Outre la résilience et la détermination des partisans de Sonko qui ont surpris les tenants de la ligne dure comme le ministre de l’Intérieur Antoine Diome et celui de la justice Ismaïla Madior Fall, l’entrée en scène inattendue de la diaspora a pesé dans la reculade de Macky Sall.
Des photos officielles présidentielles jetées au sol dans les consulats et les ambassades du Sénégal à l’étranger ont fini par faire désordre et ébranler le pouvoir sénégalais. Il s’y est ajouté des risques d’agressions physiques d’officiels sénégalais de passage dans certaines capitales étrangères. Face à ces facteurs internes, le chef de l’Etat sénégalais a compris que le passage en force n’était pas la garantie qu’il pourra diriger le pays en toute sérénité.
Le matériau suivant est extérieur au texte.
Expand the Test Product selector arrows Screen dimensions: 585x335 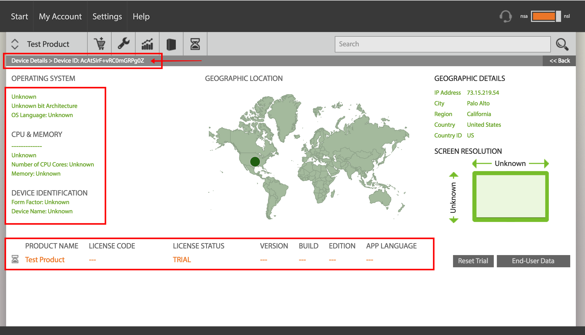coord(15,44)
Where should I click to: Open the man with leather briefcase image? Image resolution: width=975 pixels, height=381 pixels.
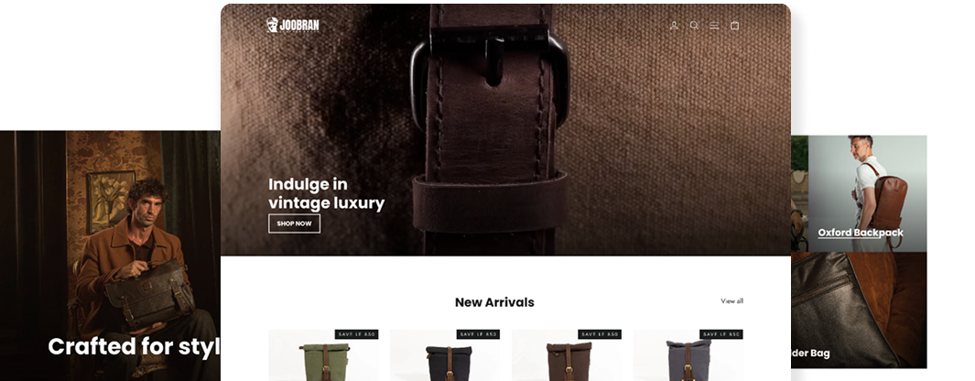point(110,256)
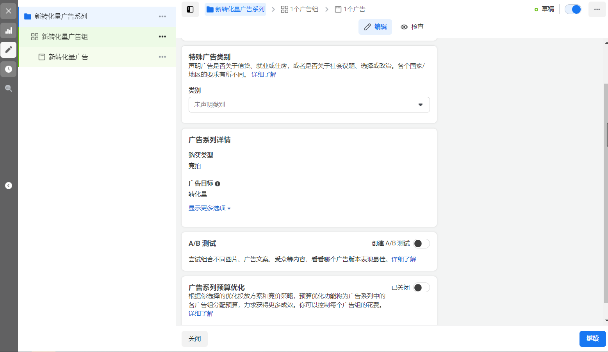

Soulagement des partenaires extérieurs
Dans de nombreuses capitales africaines et ailleurs dans le monde, l’annonce de « la non-candidature » de Macky Sall a été accueillie avec soulagement et grande joie. Cet épilogue inespéré préserve le Sénégal d’une grave crise politique dans une Afrique de l’Ouest déjà très profondément secouée par le défi sécuritaire et des coups d’Etats militaires. De Macron à l’ancien président américain Barack Obama, en passant par des chefs d’Etat de la région, de nombreuses personnalités se sont mobilisées ces derniers mois pour convaincre Macky Sall de ne pas y aller. Auprès de tous, le président sénégalais n’a pas pris aucun engagement ferme. Il était encore persuadé que sa candidature pouvait prospérer, en dépit de la mobilisation des partisans de l’opposant Ousmane Sonko. Macky Sall a fait le pari que la colère de la rue finisse par se tasser. Il a également espéré que la condamnation de son opposant le plus sérieux pour la présidentielle de 2024 ouvre le boulevard à sa candidature. Macky Sall ne sera finalement pas candidat en février 2024. Ce n’est pas le scénario qu’il avait prévu. Il doit désormais concentrer son énergie à la recherche d’un dauphin dans son propre camp et à la préparation de sa vie après le pouvoir.